As an example of how the service is paid, Cox said for an advanced life support run with three miles to the hospital, the charge is $630.50. Medicare pays $285.92 and if the person has Medicaid, the remainder has to be written off. So the service gets paid about 46 percent of what it charges for a typical run.

“All aspects of health care are hurting,” she said. “But very little attention has been paid to the ambulance service side.”

The Medical Center’s EMS, in response to an open records request about run logs, said the service’s Medicaid reimbursement comprises about 7 percent of its funding. When it sought reimbursement from Logan County, Medical Center vice president Wade Stone said the company at that time had chosen not to seek a subsidy from Warren County.

“As a not-for-profit hospital, our focus is not on the bottom line - it’s about serving the community,” wrote Doris Thomas, vice president of Commonwealth Health Corp., in a written response to Daily News questions. “We understand that there are services needed that simply are not profitable, such as EMS or OB services. Reimbursements do not cover our expenses for those services.

“The large array of other services we provide through The Medical Center at Bowling Green currently helps offset the cost of providing EMS services in Warren County and has done so since 1974.”

As for why ask Logan County for the subsidy, Thomas said Logan County is in an outlying area.

“The circumstances are different in terms of costs and other factors,” she said.

To improve its EMS, The Medical Center in 2003 instituted a new dispatching system using a global positioning system. That system allowed the service to review the history of runs and examine patterns to determine what areas and times of day that have the greatest volume runs. Those changes have allowed for quicker response times.

A secondary benefit is that it is more cost efficient, according to Thomas.

Ambulance services may face further cuts with a proposed rule change from the Centers for Medicaid and Medicare Services that would allow Medicaid to not pay for any non-emergency ambulance transportation.

“With the state budget crisis being what it is, if the state is offered it probably would take that option,” Swift said. “That is going to be a detriment to all ambulance services, particularly to those in rural areas.”

But larger ambulance services are not immune to financial woes. Louisville Metro Ambulance Service earlier this year received a 10 percent cut in the funding the combined government provides for its more than $25 million budget, according to a Louisville Courier Journal report last week.

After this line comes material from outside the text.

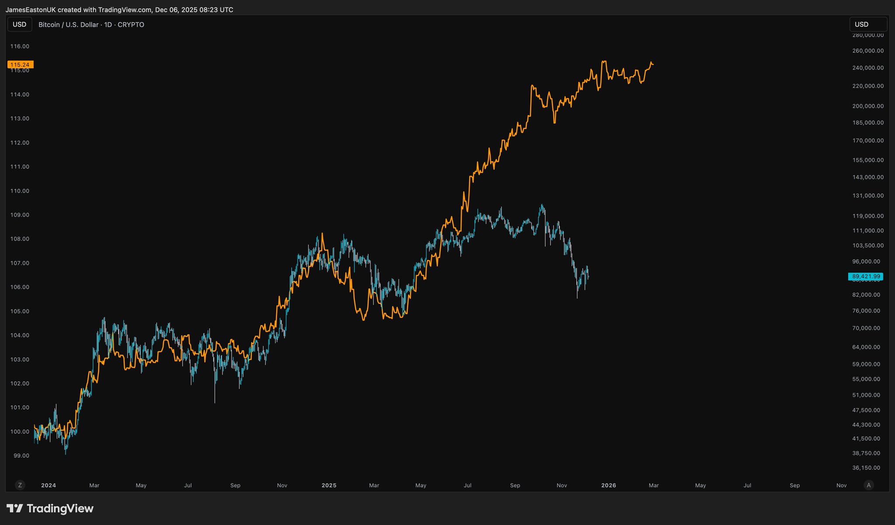895x525 pixels.
Task: Click the TradingView wordmark text
Action: pyautogui.click(x=60, y=508)
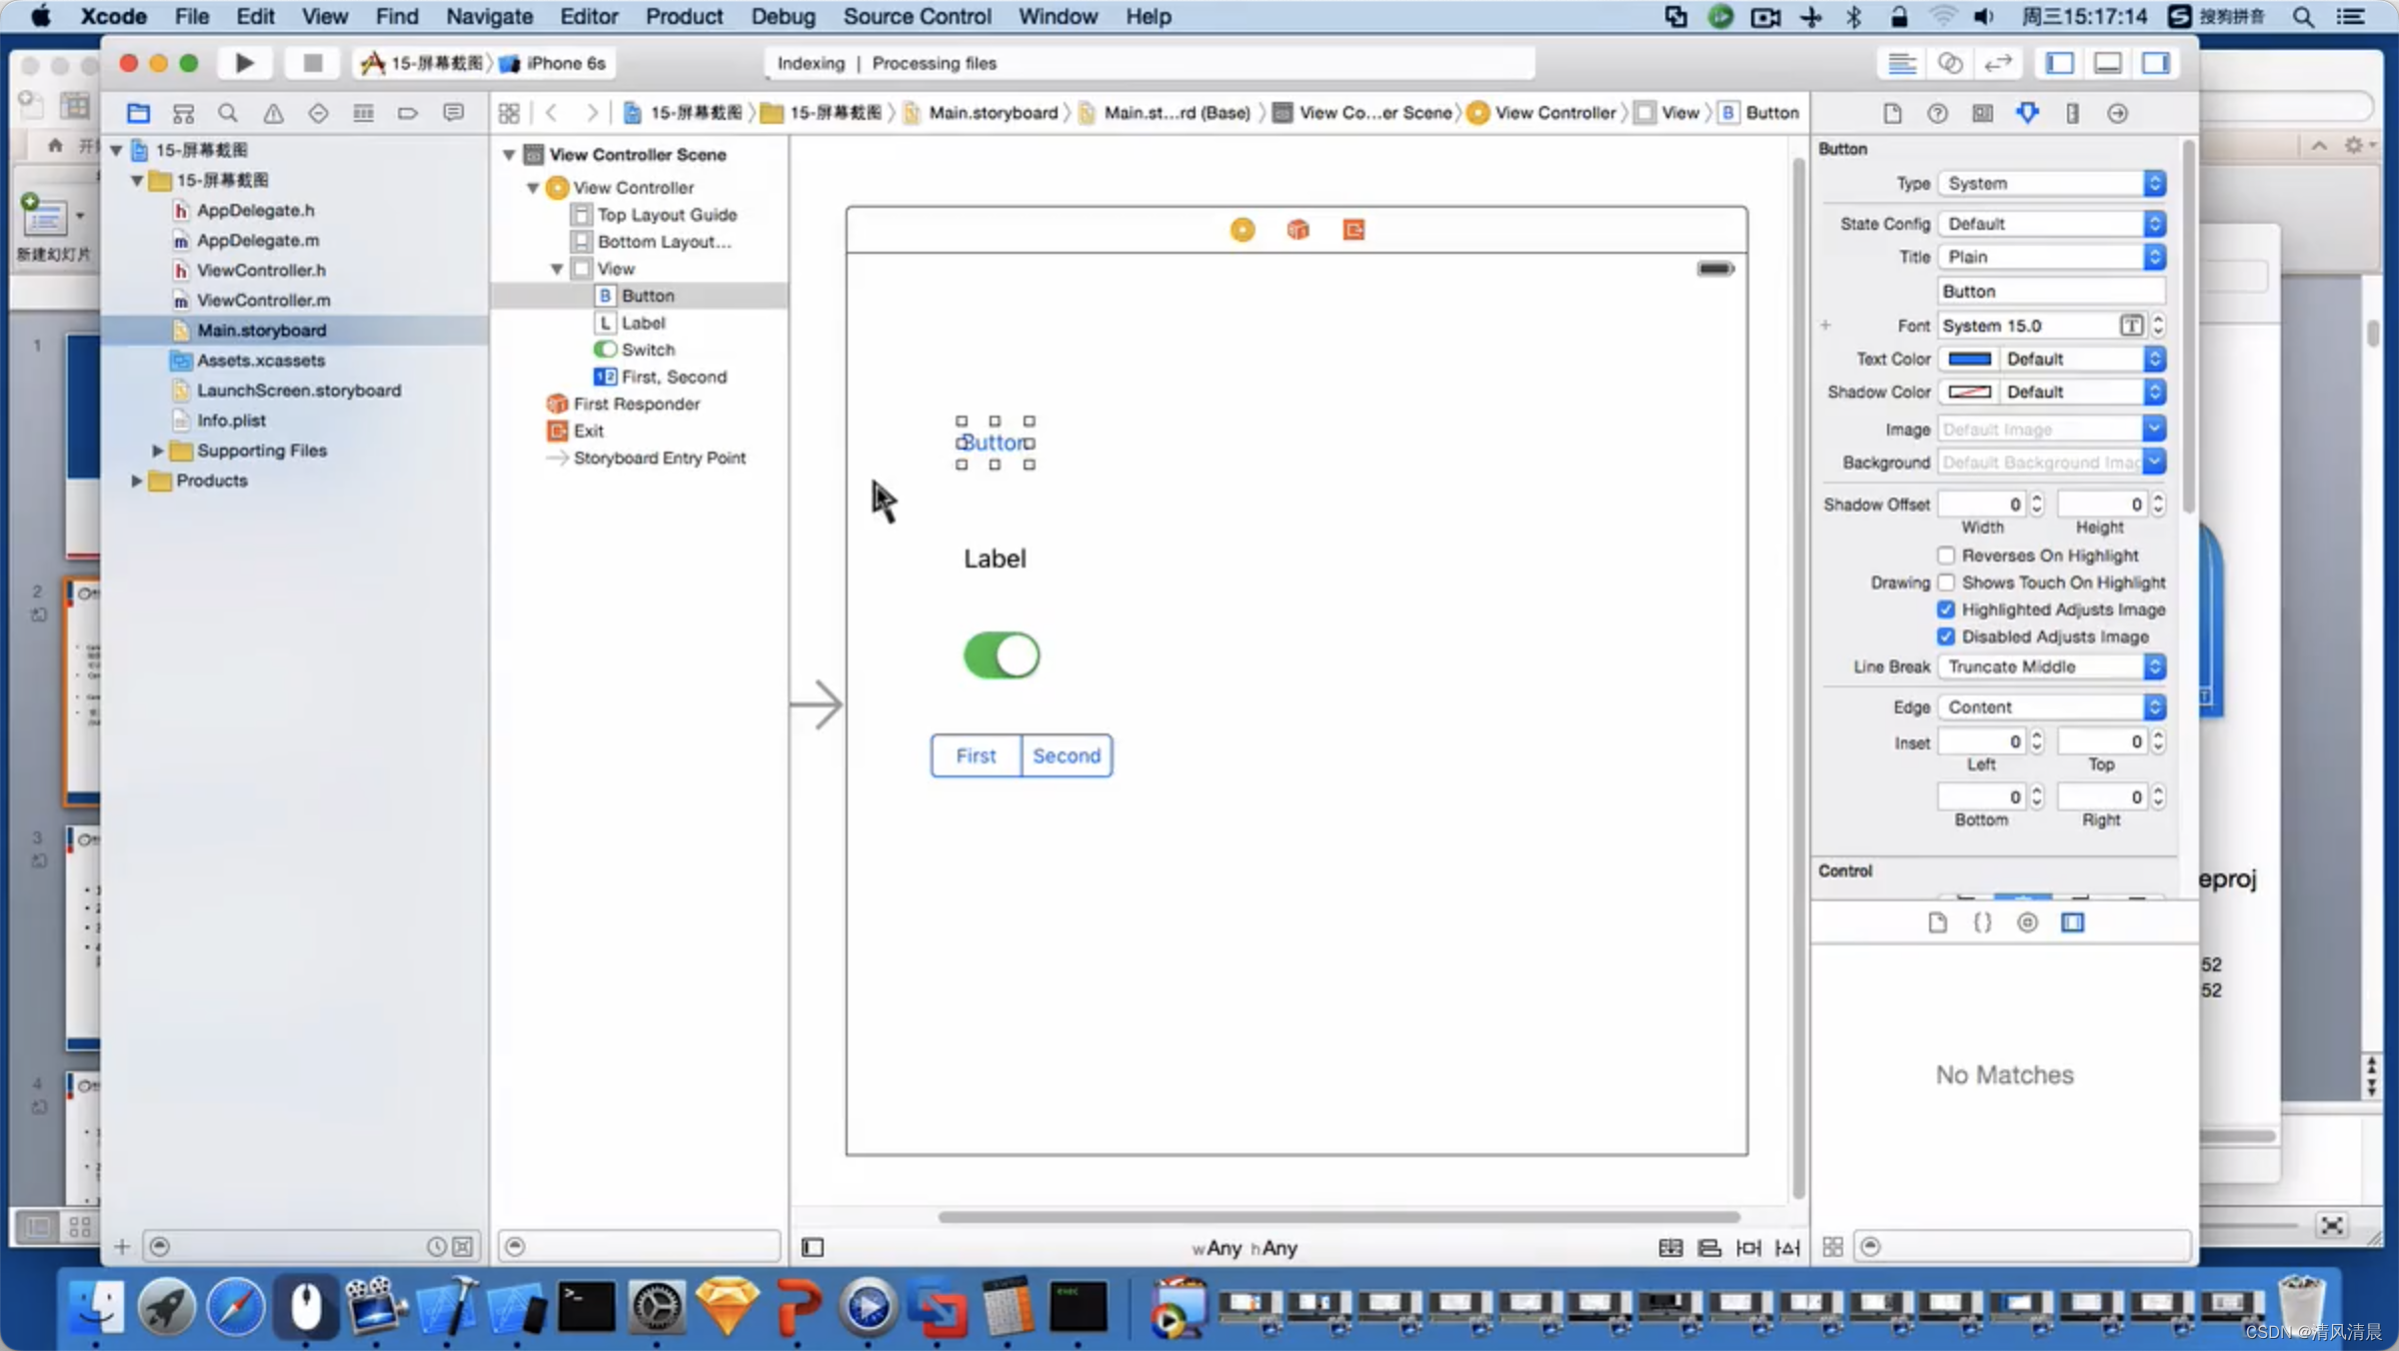Show the Size inspector

(x=2072, y=113)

The cuts, the newspaper said, appeared to have resulted in slower response time to calls because fewer ambulance units were on duty.

Swift said, like many residents, the ambulance service also is facing higher fuel prices.

In the ’70s, the service switched to diesel engines. At the time diesel fuel was considerably cheaper than gasoline and allowed for an annual savings that would more than pay for a new ambulance, Swift said.

Now diesel costs significantly more than gasoline.

Last year, the service spent $69,000 for fuel.

“We have already exceeded that this year” with several months left, he said.

On Friday, the cost of diesel fuel in Warren County reached $4.05 a gallon.

The Medical Center, when it made its pitch to Logan County for a subsidy, said it would require a monthly fuel surcharge if the contract was longer than a year. The fuel surcharge would have ranged from $325 to $975 a month, depending on fuel costs.